:: Written instruction ::
Copy out the listing below verbatim, line for line, and leave the pictures out of your copy.

:: Records shown ::
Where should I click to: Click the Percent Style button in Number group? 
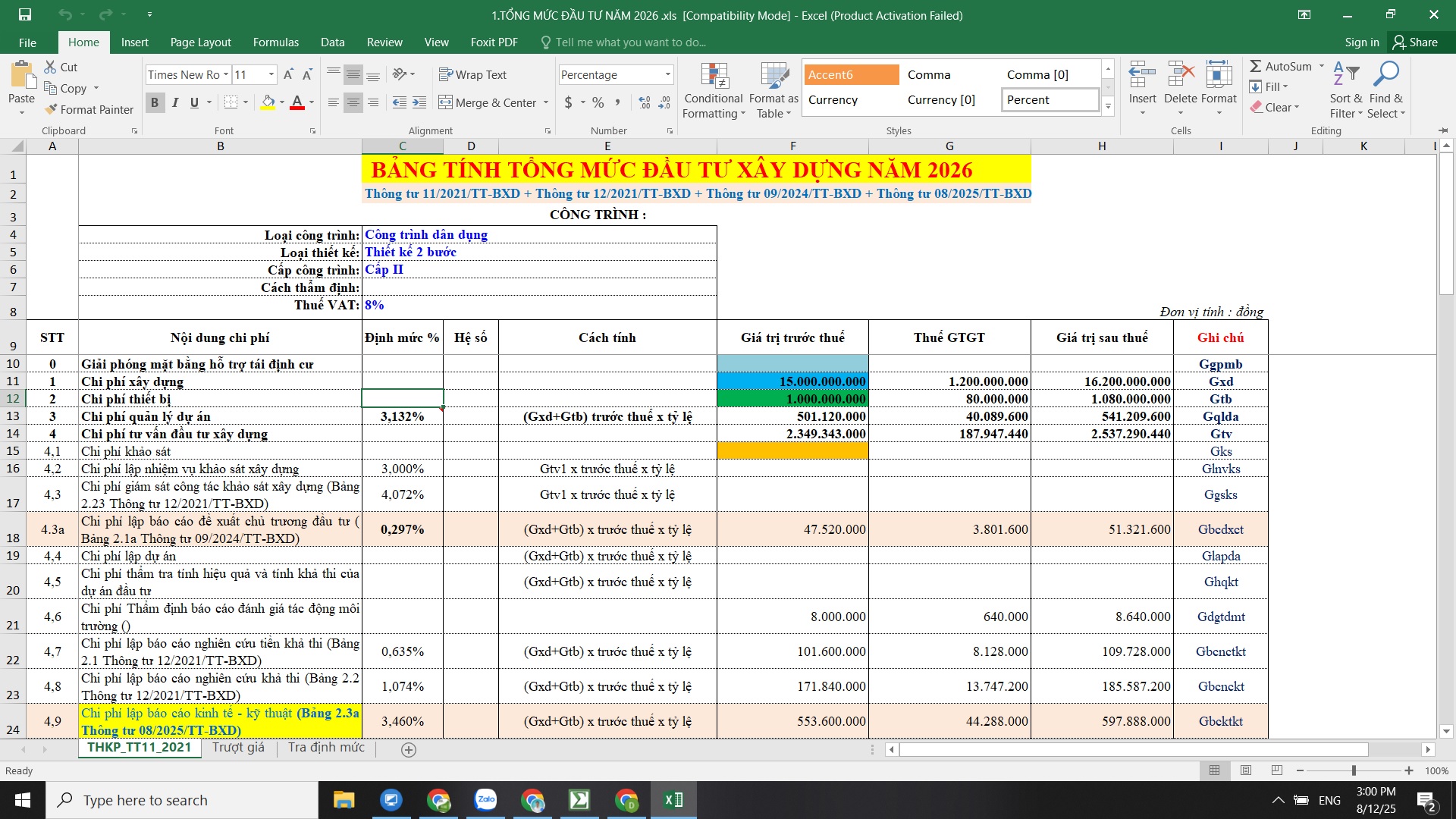(x=598, y=102)
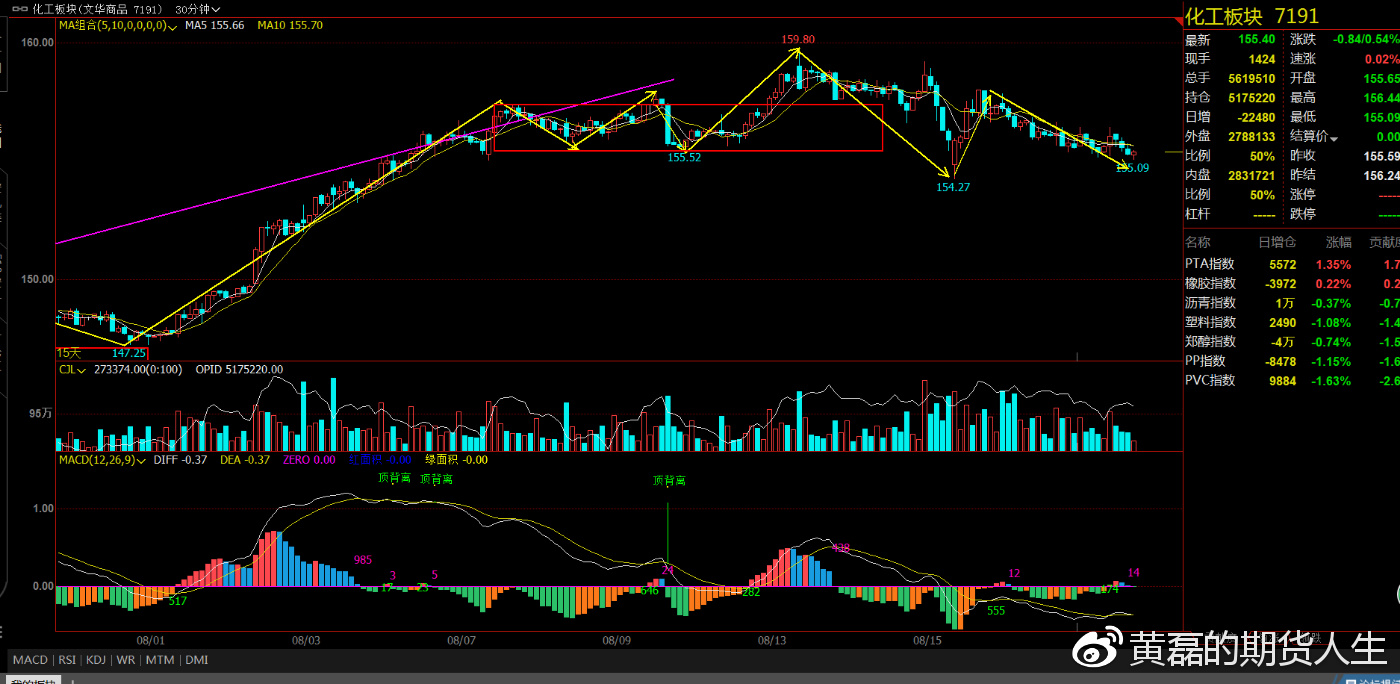Open the 结算价 dropdown arrow
Screen dimensions: 1400x684
coord(1333,138)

:: Worked solution ::
Where should I click to: Click the Percent Style button in Number group? 
(x=598, y=102)
Open the 结算价 dropdown arrow
Screen dimensions: 1400x684
coord(1333,138)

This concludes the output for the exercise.